# Exercise material:

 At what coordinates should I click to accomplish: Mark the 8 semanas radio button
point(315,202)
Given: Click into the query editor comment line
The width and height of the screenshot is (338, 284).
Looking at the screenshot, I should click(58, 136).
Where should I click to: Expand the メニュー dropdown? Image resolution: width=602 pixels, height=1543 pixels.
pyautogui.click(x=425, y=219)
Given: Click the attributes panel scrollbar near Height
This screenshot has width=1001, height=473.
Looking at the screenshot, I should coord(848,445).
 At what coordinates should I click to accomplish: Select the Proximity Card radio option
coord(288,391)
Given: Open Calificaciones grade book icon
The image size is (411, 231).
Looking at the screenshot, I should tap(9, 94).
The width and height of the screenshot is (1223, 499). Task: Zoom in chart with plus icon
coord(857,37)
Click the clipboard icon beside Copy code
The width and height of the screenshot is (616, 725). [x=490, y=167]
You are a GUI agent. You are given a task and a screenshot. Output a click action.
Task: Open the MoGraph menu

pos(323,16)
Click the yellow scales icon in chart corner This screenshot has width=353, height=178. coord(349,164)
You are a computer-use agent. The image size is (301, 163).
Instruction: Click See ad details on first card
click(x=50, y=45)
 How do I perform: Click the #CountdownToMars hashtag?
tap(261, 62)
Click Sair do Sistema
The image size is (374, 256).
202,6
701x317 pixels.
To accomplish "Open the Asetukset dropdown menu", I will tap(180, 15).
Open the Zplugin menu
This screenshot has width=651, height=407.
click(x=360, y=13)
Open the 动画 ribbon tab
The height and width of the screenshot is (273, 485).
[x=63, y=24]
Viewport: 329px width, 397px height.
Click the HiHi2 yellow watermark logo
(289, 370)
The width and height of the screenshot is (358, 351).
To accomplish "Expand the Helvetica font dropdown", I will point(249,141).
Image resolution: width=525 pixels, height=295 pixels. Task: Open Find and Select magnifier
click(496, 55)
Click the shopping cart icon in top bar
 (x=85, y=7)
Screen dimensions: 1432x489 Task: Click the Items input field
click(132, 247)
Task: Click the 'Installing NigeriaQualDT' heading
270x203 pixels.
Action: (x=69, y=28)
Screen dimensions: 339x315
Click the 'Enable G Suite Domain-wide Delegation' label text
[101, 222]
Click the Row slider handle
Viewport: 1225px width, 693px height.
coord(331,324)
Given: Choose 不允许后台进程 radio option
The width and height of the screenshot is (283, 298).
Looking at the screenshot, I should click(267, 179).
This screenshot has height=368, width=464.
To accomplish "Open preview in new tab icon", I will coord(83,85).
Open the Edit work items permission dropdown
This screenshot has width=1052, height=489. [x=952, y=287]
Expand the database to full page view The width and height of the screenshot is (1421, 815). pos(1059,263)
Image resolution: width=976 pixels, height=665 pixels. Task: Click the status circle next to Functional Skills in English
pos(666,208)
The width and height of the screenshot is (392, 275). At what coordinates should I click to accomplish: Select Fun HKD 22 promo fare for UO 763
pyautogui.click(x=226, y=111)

# Task instructions:
Scan the data above for the string "will" and copy each line where it appears.

# Answer to this problem:
To accomplish "Open the Asetukset dropdown menu", I will tap(180, 15).
To accomplish "Expand the Helvetica font dropdown", I will point(249,141).
To accomplish "Open preview in new tab icon", I will coord(83,85).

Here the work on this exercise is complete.